Dataset records —
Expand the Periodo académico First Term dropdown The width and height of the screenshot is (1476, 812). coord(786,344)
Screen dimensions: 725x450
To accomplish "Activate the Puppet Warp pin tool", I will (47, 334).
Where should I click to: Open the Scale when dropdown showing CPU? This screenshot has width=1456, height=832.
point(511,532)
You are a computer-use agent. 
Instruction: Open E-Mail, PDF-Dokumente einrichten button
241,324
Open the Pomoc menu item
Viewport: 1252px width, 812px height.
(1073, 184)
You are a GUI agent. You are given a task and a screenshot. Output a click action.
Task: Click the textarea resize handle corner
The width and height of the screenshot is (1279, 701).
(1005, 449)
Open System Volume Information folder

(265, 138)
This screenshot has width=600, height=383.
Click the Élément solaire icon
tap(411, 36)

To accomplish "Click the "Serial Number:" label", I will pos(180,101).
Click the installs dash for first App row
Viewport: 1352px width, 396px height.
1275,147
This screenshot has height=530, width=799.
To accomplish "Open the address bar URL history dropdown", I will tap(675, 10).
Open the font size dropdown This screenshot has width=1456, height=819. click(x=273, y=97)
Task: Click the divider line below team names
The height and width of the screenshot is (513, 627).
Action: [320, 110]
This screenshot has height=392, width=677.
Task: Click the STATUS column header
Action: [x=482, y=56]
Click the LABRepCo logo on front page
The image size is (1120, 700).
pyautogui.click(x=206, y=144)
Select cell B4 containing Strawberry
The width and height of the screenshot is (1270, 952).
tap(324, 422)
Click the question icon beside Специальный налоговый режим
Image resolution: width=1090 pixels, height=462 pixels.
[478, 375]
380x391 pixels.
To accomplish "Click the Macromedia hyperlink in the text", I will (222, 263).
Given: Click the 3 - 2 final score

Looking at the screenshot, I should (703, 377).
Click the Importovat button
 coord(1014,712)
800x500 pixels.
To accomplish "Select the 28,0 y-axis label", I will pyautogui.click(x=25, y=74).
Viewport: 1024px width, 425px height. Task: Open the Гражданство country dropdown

Problem requirements — Reproduce all the records above, substituting "drop-down menu" for every "dropdown" and leaving everything else unchanged.

Exercise output —
Expand the Periodo académico First Term drop-down menu The width and height of the screenshot is (1476, 812). coord(786,344)
Screen dimensions: 725x450
To accomplish "Activate the Puppet Warp pin tool", I will (47, 334).
Where should I click to: Open the Scale when drop-down menu showing CPU? This screenshot has width=1456, height=832.
point(511,532)
You are a computer-use agent. 
Instruction: Open E-Mail, PDF-Dokumente einrichten button
241,324
Open the Pomoc menu item
Viewport: 1252px width, 812px height.
(1073, 184)
You are a GUI agent. You are given a task and a screenshot. Output a click action.
Task: Click the textarea resize handle corner
The width and height of the screenshot is (1279, 701).
(1005, 449)
Open System Volume Information folder

(265, 138)
This screenshot has width=600, height=383.
Click the Élément solaire icon
tap(411, 36)

To accomplish "Click the "Serial Number:" label", I will pos(180,101).
Click the installs dash for first App row
Viewport: 1352px width, 396px height.
1275,147
This screenshot has height=530, width=799.
To accomplish "Open the address bar URL history drop-down menu", I will tap(675, 10).
Open the font size drop-down menu This screenshot has width=1456, height=819. click(x=273, y=97)
Task: Click the divider line below team names
The height and width of the screenshot is (513, 627).
Action: [320, 110]
This screenshot has height=392, width=677.
Task: Click the STATUS column header
Action: [x=482, y=56]
Click the LABRepCo logo on front page
The image size is (1120, 700).
pyautogui.click(x=206, y=144)
Select cell B4 containing Strawberry
The width and height of the screenshot is (1270, 952).
tap(324, 422)
Click the question icon beside Специальный налоговый режим
Image resolution: width=1090 pixels, height=462 pixels.
[478, 375]
380x391 pixels.
To accomplish "Click the Macromedia hyperlink in the text", I will (222, 263).
Given: Click the 3 - 2 final score

Looking at the screenshot, I should (703, 377).
Click the Importovat button
 coord(1014,712)
800x500 pixels.
To accomplish "Select the 28,0 y-axis label", I will pyautogui.click(x=25, y=74).
Viewport: 1024px width, 425px height. Task: Open the Гражданство country drop-down menu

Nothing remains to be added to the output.